Additional information
- Memory anomaly: during this run, each
sfprocess was consuming ~4 GB of RAM on this specific org. This does not happen with other orgs. We do not know if this is related. - No reproduction on pipeline: the issue only manifests at full-org scale. Small subsets retrieve fine.
- Identical checksums across all failures: the
expectedandactualSHA1 values in theisomorphic-giterror are literally the same string in every single failing invocation across the entire 3.6 GB log. This is not random corruption. - Org type: production sandbox with managed packages installed (multiple namespaces including
NE__). - CLI version in use: 2.110.3 (upgrade blocked by Using --flags-dir on (third-party) sf plugins does not work #3493).

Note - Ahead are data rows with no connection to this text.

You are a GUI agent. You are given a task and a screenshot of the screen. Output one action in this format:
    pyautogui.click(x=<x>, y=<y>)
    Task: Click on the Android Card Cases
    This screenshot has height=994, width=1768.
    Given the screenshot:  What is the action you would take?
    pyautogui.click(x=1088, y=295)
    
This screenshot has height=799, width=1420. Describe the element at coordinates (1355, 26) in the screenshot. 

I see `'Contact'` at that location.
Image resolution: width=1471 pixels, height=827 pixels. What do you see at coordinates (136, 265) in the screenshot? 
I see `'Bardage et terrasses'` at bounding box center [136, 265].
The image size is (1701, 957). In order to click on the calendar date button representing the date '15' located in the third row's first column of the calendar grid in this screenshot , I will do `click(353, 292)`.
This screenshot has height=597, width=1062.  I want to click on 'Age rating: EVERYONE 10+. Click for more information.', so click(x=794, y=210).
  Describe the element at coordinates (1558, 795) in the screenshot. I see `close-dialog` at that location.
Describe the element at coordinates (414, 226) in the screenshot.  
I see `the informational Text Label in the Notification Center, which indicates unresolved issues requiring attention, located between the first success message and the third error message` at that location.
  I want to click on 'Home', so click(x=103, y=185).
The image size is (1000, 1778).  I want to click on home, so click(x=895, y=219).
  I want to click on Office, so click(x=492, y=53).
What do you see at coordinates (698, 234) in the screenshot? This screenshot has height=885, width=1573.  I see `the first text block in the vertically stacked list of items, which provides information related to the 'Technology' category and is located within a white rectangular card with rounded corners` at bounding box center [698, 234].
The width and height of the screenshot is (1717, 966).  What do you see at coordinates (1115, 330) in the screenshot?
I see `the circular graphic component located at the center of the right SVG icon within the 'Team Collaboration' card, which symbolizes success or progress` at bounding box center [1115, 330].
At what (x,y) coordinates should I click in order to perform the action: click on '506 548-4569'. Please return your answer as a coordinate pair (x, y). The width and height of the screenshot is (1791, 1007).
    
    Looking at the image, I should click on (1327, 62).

We are happy to provide additional log excerpts, the sf doctor output, or any other diagnostic information that might help narrow down the root cause. We understand this is a complex scenario and we appreciate your time.
System Information
- Shell: zsh on macOS
- CLI version: 2.110.3 (upgrade intentionally held back due to Using --flags-dir on (third-party) sf plugins does not work #3493)
{
"architecture": "darwin-arm64",
"cliVersion": "@salesforce/cli/2.123.1",
"nodeVersion": "node-v24.13.1",
"osVersion": "Darwin 25.2.0",
"rootPath": "/opt/homebrew/lib/node_modules/@salesforce/cli",
"shell": "zsh",
"pluginVersions": [
"@oclif/plugin-autocomplete 3.2.35 (core)",
"@oclif/plugin-commands 4.1.34 (core)",
"@oclif/plugin-help 6.2.33 (core)",
"@oclif/plugin-not-found 3.2.68 (core)",
"@oclif/plugin-plugins 5.4.48 (core)",
"@oclif/plugin-search 1.2.32 (core)",
"@oclif/plugin-update 4.7.8 (core)",
"@oclif/plugin-version 2.2.33 (core)",
"@oclif/plugin-warn-if-update-available 3.1.48 (core)",
"@oclif/plugin-which 3.2.40 (core)",
"@salesforce/cli 2.110.3 (core)",
"agent 1.24.13 (core)",
"apex 3.8.3 (core)",
"api 1.3.3 (core)",
"auth 3.9.9 (core)",
"data 4.0.58 (core)",
"deploy-retrieve 3.23.3 (core)",
"info 3.4.88 (core)",
"limits 3.3.67 (core)",
"marketplace 1.3.8 (core)",
"org 5.9.32 (core)",
"packaging 2.20.5 (core)",
"schema 3.3.82 (core)",
"settings 2.4.48 (core)",
"sobject 1.4.73 (core)",
"telemetry 3.6.58 (core)",
"templates 56.3.65 (core)",
"trust 3.7.113 (core)",
"user 3.6.38 (core)",
"apex-code-coverage-transformer 2.14.1 (user) published 120 days ago (Mon Oct 27 2025) (latest is 2.17.0)",
"sfdx-plugin-source-read 1.5.6 (user) published 164 days ago (Sun Sep 14 2025)"
]
}Run
sf version --verbose --jsonand paste the output above before submitting.